Requirements: Copy out the lines of material starting at the one containing "Task: Select the draw rectangle tool" and ending at the one containing "Screen dimensions: 788x444 coord(140,177)", replacing "Forecast" with "Budget" and leaving everything else unchanged.

Data drawn from a collection:

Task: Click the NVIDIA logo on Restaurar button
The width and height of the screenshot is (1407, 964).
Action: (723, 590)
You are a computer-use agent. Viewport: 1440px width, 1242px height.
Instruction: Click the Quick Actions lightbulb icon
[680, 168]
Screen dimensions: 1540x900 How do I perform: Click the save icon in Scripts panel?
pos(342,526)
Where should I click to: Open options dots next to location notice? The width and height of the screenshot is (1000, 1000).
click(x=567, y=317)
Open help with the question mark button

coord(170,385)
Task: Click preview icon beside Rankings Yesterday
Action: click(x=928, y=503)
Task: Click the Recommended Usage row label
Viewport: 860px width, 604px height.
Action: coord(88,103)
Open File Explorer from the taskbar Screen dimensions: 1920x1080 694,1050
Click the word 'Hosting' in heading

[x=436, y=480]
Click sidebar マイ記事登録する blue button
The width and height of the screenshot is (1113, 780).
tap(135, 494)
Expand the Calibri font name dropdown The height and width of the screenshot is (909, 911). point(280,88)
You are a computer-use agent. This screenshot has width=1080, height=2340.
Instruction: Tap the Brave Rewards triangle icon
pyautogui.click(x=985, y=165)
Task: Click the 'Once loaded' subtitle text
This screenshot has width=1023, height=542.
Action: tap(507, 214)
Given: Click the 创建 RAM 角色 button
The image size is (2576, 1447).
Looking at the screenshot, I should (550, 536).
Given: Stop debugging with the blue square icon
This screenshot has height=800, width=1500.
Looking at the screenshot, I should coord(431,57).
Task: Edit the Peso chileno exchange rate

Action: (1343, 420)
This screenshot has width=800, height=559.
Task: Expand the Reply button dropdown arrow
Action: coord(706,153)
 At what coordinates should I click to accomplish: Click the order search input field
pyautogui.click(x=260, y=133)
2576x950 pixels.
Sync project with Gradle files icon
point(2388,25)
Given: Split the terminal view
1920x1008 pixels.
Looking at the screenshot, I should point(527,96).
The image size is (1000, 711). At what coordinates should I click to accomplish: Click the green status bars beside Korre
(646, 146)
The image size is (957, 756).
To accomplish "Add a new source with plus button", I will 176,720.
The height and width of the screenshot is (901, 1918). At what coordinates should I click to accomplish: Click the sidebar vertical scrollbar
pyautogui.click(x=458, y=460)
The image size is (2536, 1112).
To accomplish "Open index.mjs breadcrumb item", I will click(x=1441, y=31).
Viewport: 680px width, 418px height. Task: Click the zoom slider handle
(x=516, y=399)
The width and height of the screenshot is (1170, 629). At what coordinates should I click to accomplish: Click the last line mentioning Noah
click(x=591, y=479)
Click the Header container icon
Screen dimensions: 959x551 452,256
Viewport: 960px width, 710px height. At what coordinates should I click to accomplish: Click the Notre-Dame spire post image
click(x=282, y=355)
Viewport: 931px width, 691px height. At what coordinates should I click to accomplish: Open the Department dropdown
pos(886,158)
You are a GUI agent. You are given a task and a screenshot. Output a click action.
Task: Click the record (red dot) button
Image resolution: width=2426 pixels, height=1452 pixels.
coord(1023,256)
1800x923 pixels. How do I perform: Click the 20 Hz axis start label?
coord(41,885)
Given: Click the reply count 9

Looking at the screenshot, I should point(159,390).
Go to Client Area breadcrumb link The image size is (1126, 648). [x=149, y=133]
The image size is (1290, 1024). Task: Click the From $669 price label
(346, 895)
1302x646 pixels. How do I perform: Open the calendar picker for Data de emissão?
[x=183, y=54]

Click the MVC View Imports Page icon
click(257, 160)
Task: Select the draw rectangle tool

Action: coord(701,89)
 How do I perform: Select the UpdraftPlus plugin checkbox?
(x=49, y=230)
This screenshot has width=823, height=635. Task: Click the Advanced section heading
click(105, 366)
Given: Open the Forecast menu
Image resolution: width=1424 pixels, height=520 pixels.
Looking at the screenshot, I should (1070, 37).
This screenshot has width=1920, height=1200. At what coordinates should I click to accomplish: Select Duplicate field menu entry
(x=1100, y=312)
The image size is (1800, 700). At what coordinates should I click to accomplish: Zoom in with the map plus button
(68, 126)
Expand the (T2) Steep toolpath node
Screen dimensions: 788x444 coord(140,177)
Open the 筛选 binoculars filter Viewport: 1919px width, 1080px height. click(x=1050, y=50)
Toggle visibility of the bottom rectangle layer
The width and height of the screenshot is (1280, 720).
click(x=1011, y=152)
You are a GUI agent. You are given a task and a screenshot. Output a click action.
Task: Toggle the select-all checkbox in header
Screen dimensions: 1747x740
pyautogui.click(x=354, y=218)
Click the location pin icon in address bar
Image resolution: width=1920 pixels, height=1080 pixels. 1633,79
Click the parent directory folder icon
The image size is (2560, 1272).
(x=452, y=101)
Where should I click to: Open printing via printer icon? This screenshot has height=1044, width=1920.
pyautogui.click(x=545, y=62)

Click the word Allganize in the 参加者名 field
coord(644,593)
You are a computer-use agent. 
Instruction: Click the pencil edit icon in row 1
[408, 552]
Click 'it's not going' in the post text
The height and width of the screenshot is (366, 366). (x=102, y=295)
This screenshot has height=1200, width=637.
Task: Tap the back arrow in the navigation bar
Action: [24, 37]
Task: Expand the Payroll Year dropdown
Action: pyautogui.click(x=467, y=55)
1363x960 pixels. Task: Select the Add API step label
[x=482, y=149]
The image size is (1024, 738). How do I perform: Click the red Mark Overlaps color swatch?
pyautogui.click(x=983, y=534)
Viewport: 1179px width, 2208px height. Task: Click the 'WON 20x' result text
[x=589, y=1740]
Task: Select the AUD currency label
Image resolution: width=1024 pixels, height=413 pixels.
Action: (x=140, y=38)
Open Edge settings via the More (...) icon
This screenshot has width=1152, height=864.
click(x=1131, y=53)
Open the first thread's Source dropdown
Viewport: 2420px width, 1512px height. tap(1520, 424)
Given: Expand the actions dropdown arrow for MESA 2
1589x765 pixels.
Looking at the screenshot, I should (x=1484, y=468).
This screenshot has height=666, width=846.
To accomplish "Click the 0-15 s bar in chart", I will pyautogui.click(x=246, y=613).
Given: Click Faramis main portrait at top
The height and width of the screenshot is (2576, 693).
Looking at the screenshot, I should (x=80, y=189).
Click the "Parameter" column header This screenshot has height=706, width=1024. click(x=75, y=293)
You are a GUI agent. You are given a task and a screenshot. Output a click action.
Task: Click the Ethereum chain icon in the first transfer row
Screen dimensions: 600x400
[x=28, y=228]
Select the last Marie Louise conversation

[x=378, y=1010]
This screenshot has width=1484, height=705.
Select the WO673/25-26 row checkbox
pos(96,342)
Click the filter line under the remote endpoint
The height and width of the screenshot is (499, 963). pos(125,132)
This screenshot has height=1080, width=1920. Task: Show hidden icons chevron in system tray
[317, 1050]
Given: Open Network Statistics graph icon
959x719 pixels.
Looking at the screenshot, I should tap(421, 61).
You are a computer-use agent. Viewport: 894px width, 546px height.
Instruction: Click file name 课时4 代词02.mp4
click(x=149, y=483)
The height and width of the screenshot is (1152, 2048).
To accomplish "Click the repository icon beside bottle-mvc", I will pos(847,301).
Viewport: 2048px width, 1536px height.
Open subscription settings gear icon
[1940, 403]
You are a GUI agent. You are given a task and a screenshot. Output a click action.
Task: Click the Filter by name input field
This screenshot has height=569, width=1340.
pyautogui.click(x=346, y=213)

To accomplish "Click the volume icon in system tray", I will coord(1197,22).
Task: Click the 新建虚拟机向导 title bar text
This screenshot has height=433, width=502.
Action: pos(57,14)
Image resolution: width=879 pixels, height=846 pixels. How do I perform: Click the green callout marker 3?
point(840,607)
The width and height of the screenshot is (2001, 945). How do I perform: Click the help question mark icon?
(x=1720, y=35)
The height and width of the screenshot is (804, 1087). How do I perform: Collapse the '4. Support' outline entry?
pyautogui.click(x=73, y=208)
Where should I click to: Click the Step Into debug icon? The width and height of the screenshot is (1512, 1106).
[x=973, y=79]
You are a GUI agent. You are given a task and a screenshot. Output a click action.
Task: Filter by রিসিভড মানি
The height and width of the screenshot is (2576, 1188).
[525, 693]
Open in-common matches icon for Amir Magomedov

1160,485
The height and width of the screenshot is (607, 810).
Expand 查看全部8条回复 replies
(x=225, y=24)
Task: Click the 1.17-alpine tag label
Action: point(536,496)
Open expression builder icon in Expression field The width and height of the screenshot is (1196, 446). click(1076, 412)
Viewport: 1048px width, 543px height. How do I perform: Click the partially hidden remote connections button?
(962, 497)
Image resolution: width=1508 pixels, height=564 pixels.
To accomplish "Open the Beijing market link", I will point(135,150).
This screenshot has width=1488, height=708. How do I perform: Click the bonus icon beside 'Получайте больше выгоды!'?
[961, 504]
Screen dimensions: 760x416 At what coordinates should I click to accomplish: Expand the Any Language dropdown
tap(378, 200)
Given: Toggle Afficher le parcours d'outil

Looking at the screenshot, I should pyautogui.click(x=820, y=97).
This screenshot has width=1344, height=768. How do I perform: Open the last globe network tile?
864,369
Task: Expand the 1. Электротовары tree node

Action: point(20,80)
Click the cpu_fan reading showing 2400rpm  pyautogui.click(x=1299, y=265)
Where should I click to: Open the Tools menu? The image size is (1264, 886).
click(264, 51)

Final result:
Task: Select the draw rectangle tool

Action: coord(701,89)
 How do I perform: Select the UpdraftPlus plugin checkbox?
(x=49, y=230)
This screenshot has width=823, height=635. Task: Click the Advanced section heading
click(105, 366)
Given: Open the Budget menu
Image resolution: width=1424 pixels, height=520 pixels.
Looking at the screenshot, I should (1070, 37).
This screenshot has width=1920, height=1200. At what coordinates should I click to accomplish: Select Duplicate field menu entry
(x=1100, y=312)
The image size is (1800, 700). At what coordinates should I click to accomplish: Zoom in with the map plus button
(68, 126)
Expand the (T2) Steep toolpath node
Screen dimensions: 788x444 coord(140,177)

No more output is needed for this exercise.